À ses deux premières saisons comme capitaine, le CH a raté les séries. L'équipe franchira la deuxième ronde seulement deux fois lors des huit saisons suivantes.

Son règne de capitaine a duré 10 ans, un record de longévité qu'il partage avec Jean Béliveau. Mais c'est un capitaine essoufflé par un cancer apparu en 2001, et des attentes sans doute trop grandes à son endroit compte tenu du talent de l'équipe, qui est parti pour Anaheim en 2009.

«J'arrivais de Finlande, je n'avais jamais disputé un match de la Ligue nationale ou vécu en Amérique du Nord. J'ai trouvé que les événements ne cessaient de se bousculer au début. En plus, j'ai participé à la fermeture du Forum et à l'ouverture du Centre Molson cette même année. Je me considère chanceux d'avoir pu disputer des matchs au Forum.

«Nous avions de grandes équipes à mes deux premières années, mais nous n'avons pu garder le noyau en forme. L'échange de Patrick Roy et Mike Keane n'a pas aidé, de toute évidence. Les années qui ont suivi ont été difficiles. Même par la suite, les départs de Vincent Damphousse et de Stéphane Quintal ont fait mal. Les jeunes commençaient à se développer au moment de mon départ. On voit l'impact qu'ils ont aujourd'hui. Mes plus beaux souvenirs demeurent le soir de mon retour au jeu et l'élimination des Bruins par la suite, mais mon plus grand regret demeure de n'avoir pu remporter la Coupe Stanley avec le Canadien.»

Koivu a joué brièvement pour Jacques Demers, puis pour Mario Tremblay, Alain Vigneault, Michel Therrien, Claude Julien, Bob Gainey et Guy Carbonneau.

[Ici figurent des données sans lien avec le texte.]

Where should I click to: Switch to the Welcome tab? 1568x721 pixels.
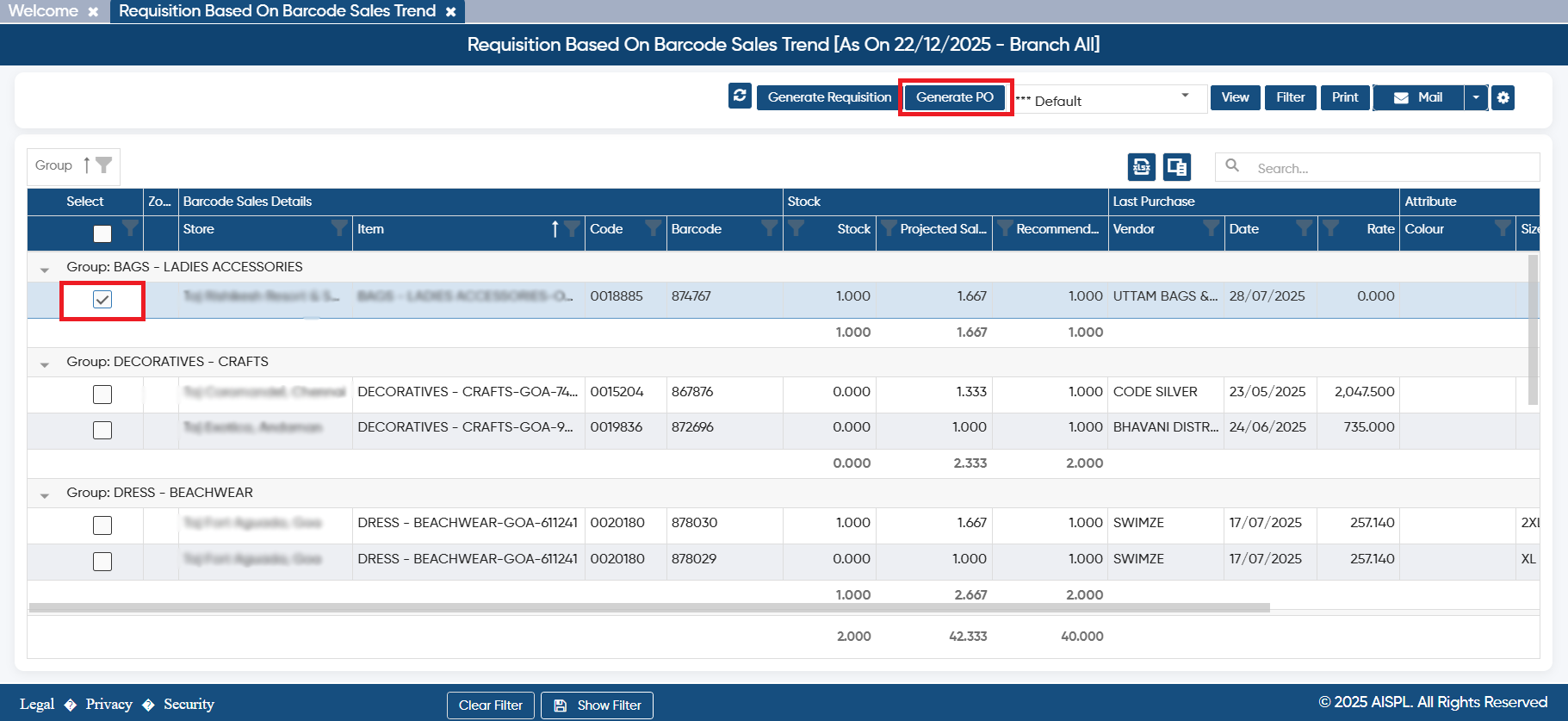[43, 11]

Qui a été le meilleur à ses yeux?

«Michel Therrien, répond-il. Il est celui qui a su soutirer le plus de moi. C'est un bon motivateur. Notre relation était directe, franche, honnête.»

Les émotions seront d'autant plus vives ce soir que l'une de ses idoles, Jean Béliveau, vient de rendre l'âme. «Il a été la première légende à s'adresser à moi après que j'ai obtenu le titre de capitaine de l'équipe. Nous avons mis en place une relation personnelle et il m'a beaucoup aidé. Nous avons vécu de beaux moments ensemble et il sera regretté.»

Saku Koivu n'a pas soulevé la Coupe Stanley à Montréal. Il n'a pas remporté le trophée Hart ou le championnat des compteurs. Mais il a toujours joué avec passion et acharnement malgré sa petite taille, et porté le flambeau bien haut dans l'une des périodes les plus difficiles de l'histoire de l'équipe, vidée de son talent en quelques années. Ses bras meurtris peuvent tendre le flambeau avec fierté.